__WHAT YOU WILL DO__
Go to the line below that contains "Click highlighted 'example'". From there to the end of the records, reproduce each line exactly, except the pictures.

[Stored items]
== Segment start ==

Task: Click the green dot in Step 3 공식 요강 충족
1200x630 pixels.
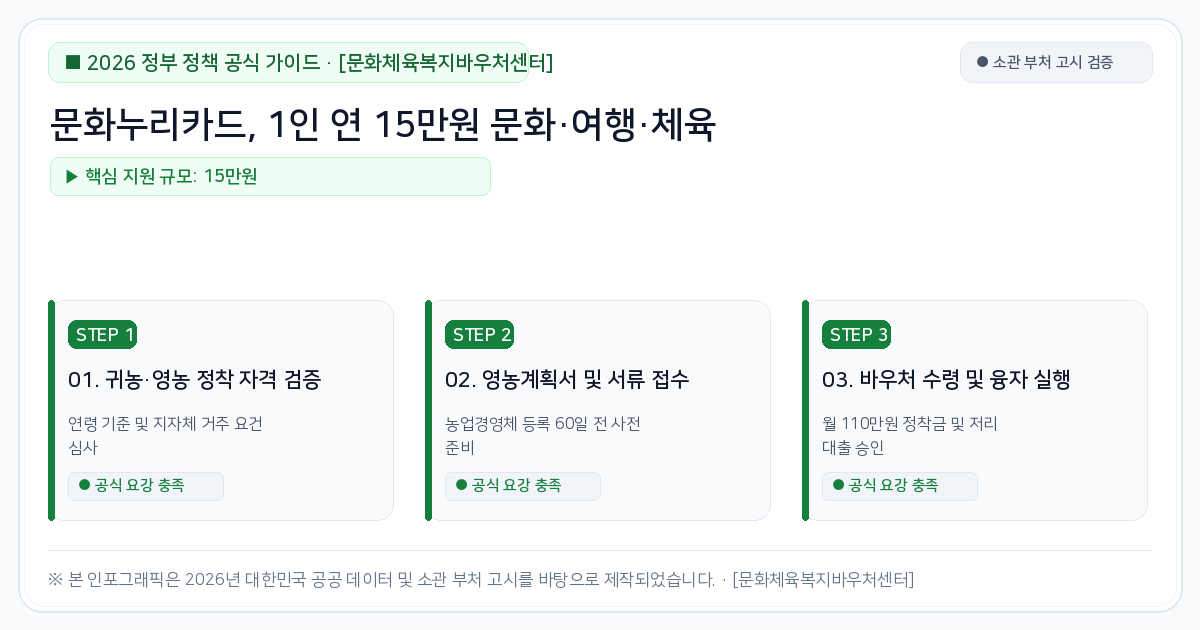Action: [x=838, y=485]
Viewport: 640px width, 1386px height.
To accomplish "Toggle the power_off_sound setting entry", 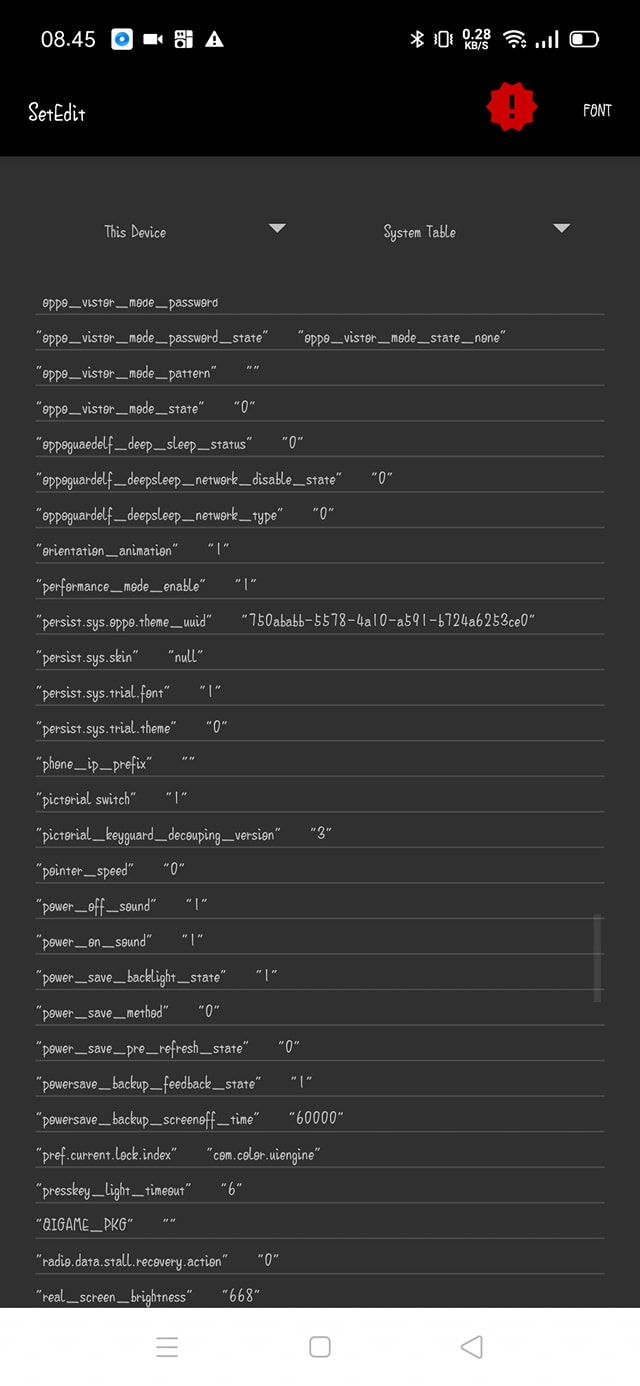I will (x=120, y=906).
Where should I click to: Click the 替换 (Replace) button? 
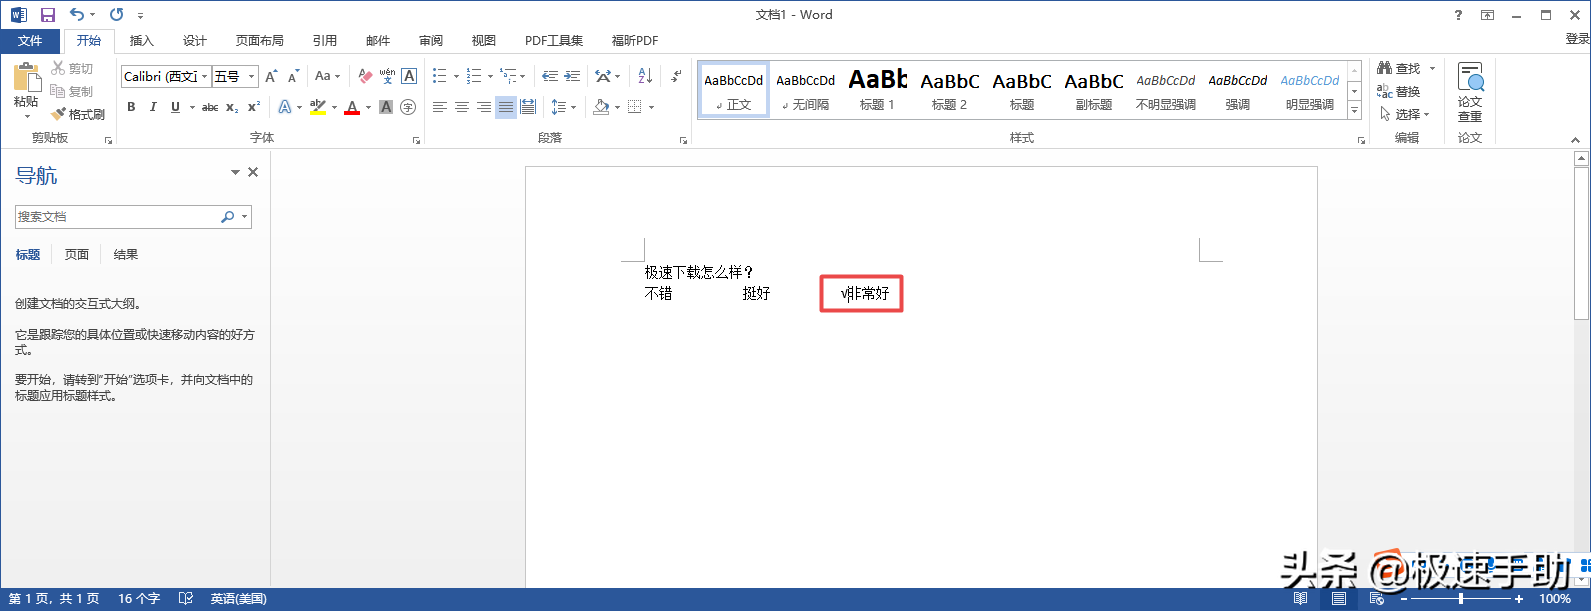point(1399,91)
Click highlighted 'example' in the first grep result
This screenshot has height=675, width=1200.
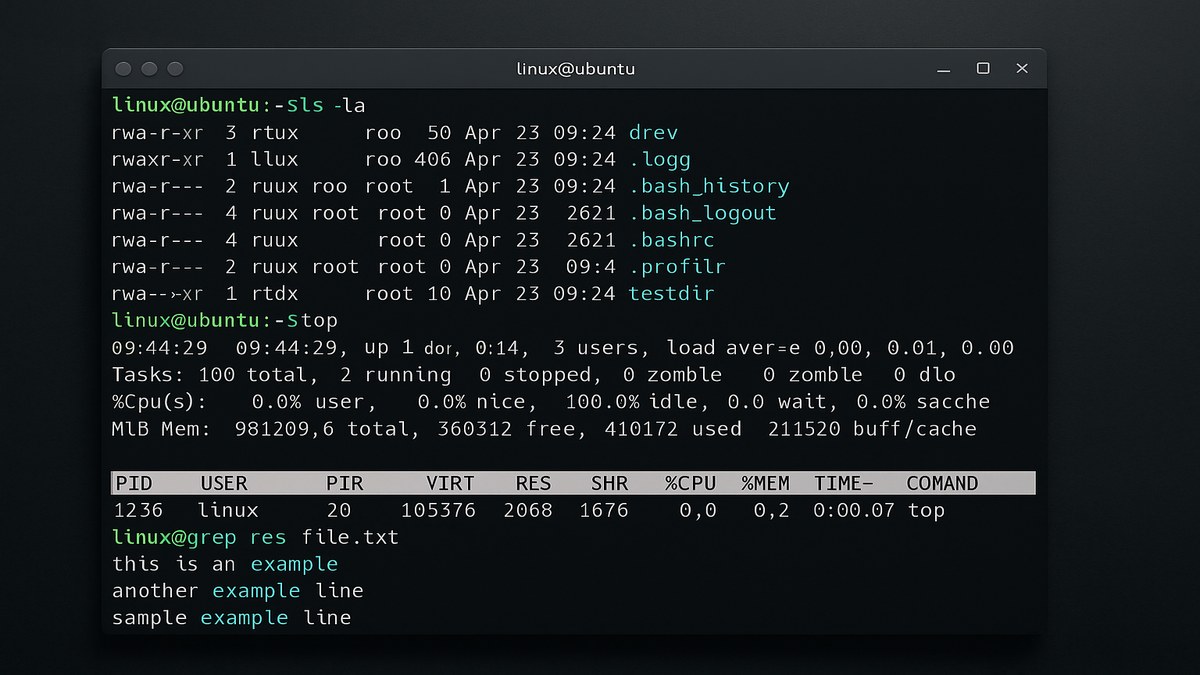click(x=294, y=563)
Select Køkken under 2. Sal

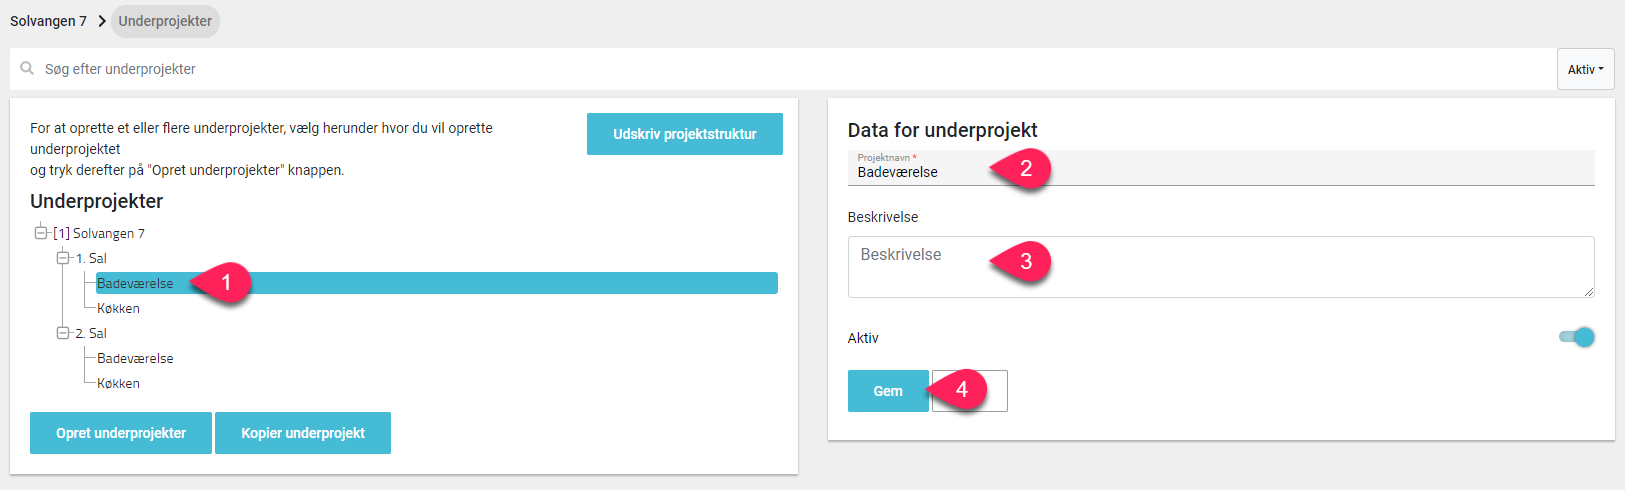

== Segment end ==

__SOLUTION FOR THIS PROBLEM__
Click highlighted 'example' in the first grep result
This screenshot has height=675, width=1200.
click(x=294, y=563)
Select Køkken under 2. Sal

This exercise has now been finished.